### Provided records
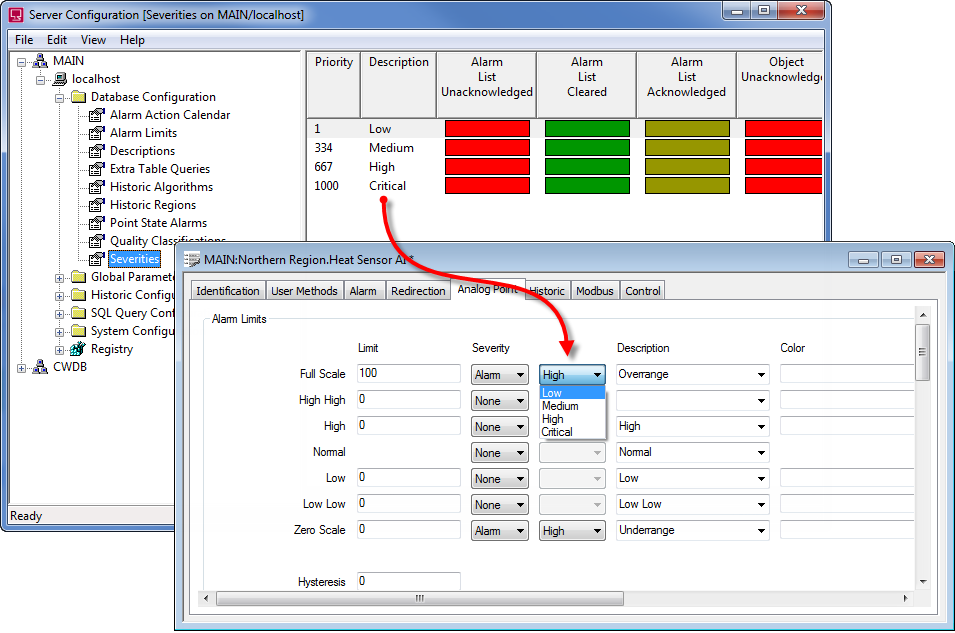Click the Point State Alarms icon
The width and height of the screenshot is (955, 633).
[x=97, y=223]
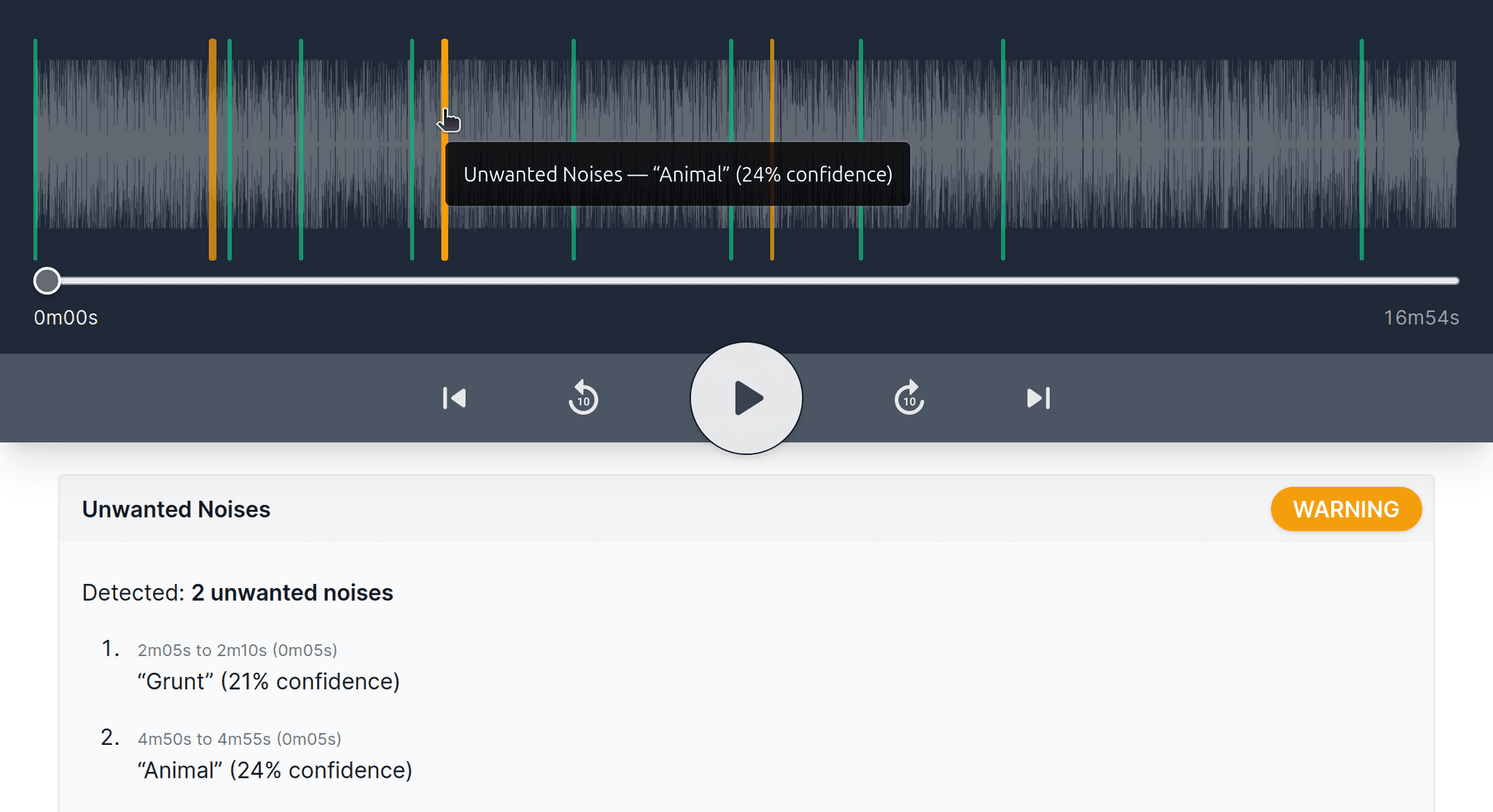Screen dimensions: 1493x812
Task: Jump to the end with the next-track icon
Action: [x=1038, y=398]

### Request
Copy the lines above word for word, leaving out the pictures.

### Answer to the exercise
Click the Point State Alarms icon
The width and height of the screenshot is (955, 633).
[x=97, y=223]
Screen dimensions: 1493x812
Task: Jump to the end with the next-track icon
Action: [x=1038, y=398]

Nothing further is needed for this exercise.